Data excerpts:
================================

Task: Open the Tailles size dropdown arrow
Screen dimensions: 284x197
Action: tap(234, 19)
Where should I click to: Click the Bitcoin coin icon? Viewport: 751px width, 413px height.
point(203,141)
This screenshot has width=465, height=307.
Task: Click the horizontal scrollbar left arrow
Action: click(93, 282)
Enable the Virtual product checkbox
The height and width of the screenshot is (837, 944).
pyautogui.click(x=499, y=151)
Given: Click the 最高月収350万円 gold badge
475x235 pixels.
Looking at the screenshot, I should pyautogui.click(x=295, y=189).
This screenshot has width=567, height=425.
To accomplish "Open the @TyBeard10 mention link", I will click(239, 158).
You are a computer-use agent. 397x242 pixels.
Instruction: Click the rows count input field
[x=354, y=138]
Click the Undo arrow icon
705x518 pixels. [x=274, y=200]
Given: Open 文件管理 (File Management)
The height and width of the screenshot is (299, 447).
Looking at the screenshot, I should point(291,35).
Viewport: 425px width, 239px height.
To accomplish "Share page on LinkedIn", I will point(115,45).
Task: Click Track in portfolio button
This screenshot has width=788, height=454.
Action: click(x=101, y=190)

================================

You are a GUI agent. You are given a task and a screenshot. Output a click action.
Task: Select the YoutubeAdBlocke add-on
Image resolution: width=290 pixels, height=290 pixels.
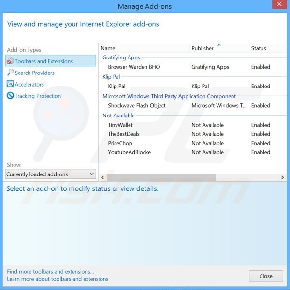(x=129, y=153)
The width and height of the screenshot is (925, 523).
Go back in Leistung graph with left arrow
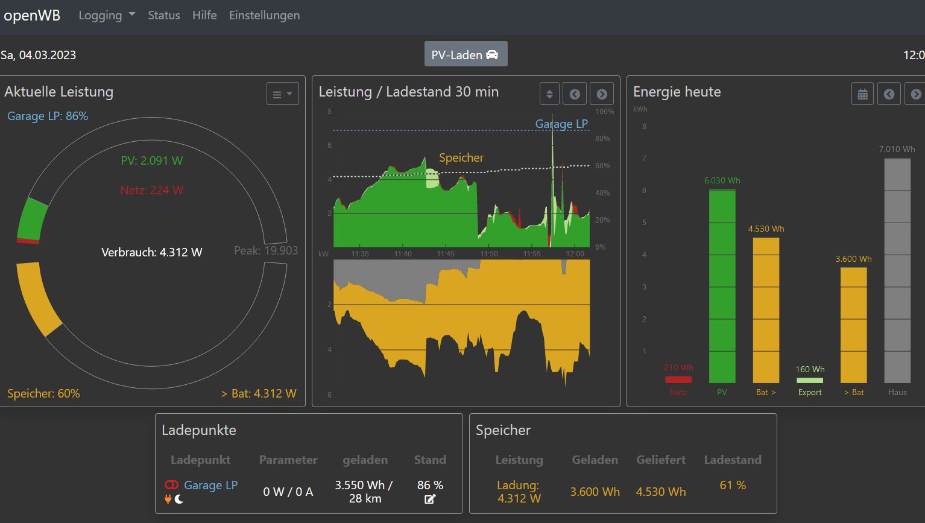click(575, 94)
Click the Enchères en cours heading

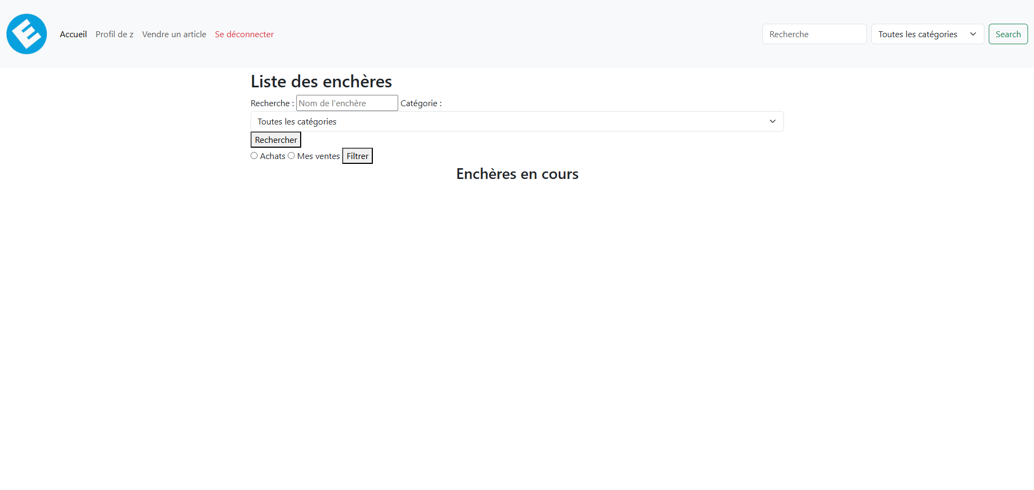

================================

From the data above, copy out every line with the string "agent" in it.

Reply:
You are a computer-use agent. 397x242 pixels.
You are a GUI agent. You are given a task and a screenshot. Output a click action.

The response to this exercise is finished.